**DIRECTIONS FOR THIS TASK**
Could you rewrite all of the data below as a numbered list, one item per line, with the blank lines left out?

**WORKING DATA**
--*--

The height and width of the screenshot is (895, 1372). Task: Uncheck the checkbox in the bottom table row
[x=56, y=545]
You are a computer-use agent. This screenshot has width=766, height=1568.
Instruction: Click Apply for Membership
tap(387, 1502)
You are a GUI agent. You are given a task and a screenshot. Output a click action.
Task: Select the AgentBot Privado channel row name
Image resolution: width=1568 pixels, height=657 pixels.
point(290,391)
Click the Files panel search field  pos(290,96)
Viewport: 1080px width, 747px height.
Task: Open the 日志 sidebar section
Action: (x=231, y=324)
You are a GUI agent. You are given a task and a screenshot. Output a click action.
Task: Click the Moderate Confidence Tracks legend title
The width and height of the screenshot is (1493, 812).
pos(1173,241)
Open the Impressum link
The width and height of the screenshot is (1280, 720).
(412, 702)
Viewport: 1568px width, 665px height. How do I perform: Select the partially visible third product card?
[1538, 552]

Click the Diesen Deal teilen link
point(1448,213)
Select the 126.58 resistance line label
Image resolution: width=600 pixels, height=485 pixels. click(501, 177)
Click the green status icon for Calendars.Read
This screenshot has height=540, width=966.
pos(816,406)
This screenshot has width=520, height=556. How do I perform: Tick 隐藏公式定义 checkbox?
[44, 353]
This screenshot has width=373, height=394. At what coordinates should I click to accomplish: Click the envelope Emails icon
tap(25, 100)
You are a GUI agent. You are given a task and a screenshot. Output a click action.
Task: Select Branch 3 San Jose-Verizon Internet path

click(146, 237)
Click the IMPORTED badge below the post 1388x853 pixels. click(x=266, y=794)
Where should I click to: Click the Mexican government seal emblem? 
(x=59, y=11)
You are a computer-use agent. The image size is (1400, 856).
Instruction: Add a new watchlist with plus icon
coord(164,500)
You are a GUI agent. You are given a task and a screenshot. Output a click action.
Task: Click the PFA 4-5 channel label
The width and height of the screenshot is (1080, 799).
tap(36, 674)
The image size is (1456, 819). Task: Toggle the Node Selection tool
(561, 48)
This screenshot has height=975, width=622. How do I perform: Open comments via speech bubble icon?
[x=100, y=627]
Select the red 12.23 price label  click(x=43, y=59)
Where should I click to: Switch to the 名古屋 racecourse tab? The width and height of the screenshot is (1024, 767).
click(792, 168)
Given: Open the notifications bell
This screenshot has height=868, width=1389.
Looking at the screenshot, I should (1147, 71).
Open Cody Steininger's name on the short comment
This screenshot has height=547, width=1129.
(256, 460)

--*--

**OUTPUT BELOW**
1. The height and width of the screenshot is (895, 1372). Task: Uncheck the checkbox in the bottom table row
2. [x=56, y=545]
3. You are a computer-use agent. This screenshot has width=766, height=1568.
4. Instruction: Click Apply for Membership
5. tap(387, 1502)
6. You are a GUI agent. You are given a task and a screenshot. Output a click action.
7. Task: Select the AgentBot Privado channel row name
8. Image resolution: width=1568 pixels, height=657 pixels.
9. point(290,391)
10. Click the Files panel search field  pos(290,96)
11. Viewport: 1080px width, 747px height.
12. Task: Open the 日志 sidebar section
13. Action: (x=231, y=324)
14. You are a GUI agent. You are given a task and a screenshot. Output a click action.
15. Task: Click the Moderate Confidence Tracks legend title
16. The width and height of the screenshot is (1493, 812).
17. pos(1173,241)
18. Open the Impressum link
19. The width and height of the screenshot is (1280, 720).
20. (412, 702)
21. Viewport: 1568px width, 665px height. How do I perform: Select the partially visible third product card?
22. [1538, 552]
23. Click the Diesen Deal teilen link
24. point(1448,213)
25. Select the 126.58 resistance line label
26. Image resolution: width=600 pixels, height=485 pixels. click(501, 177)
27. Click the green status icon for Calendars.Read
28. This screenshot has height=540, width=966.
29. pos(816,406)
30. This screenshot has width=520, height=556. How do I perform: Tick 隐藏公式定义 checkbox?
31. [44, 353]
32. This screenshot has width=373, height=394. At what coordinates should I click to accomplish: Click the envelope Emails icon
33. tap(25, 100)
34. You are a GUI agent. You are given a task and a screenshot. Output a click action.
35. Task: Select Branch 3 San Jose-Verizon Internet path
36. click(146, 237)
37. Click the IMPORTED badge below the post 1388x853 pixels. click(x=266, y=794)
38. Where should I click to: Click the Mexican government seal emblem? 
39. (x=59, y=11)
40. You are a computer-use agent. The image size is (1400, 856).
41. Instruction: Add a new watchlist with plus icon
42. coord(164,500)
43. You are a GUI agent. You are given a task and a screenshot. Output a click action.
44. Task: Click the PFA 4-5 channel label
45. The width and height of the screenshot is (1080, 799).
46. tap(36, 674)
47. The image size is (1456, 819). Task: Toggle the Node Selection tool
48. (561, 48)
49. This screenshot has height=975, width=622. How do I perform: Open comments via speech bubble icon?
50. [x=100, y=627]
51. Select the red 12.23 price label  click(x=43, y=59)
52. Where should I click to: Switch to the 名古屋 racecourse tab? The width and height of the screenshot is (1024, 767).
53. click(792, 168)
54. Given: Open the notifications bell
55. This screenshot has height=868, width=1389.
56. Looking at the screenshot, I should (1147, 71).
57. Open Cody Steininger's name on the short comment
58. This screenshot has height=547, width=1129.
59. (256, 460)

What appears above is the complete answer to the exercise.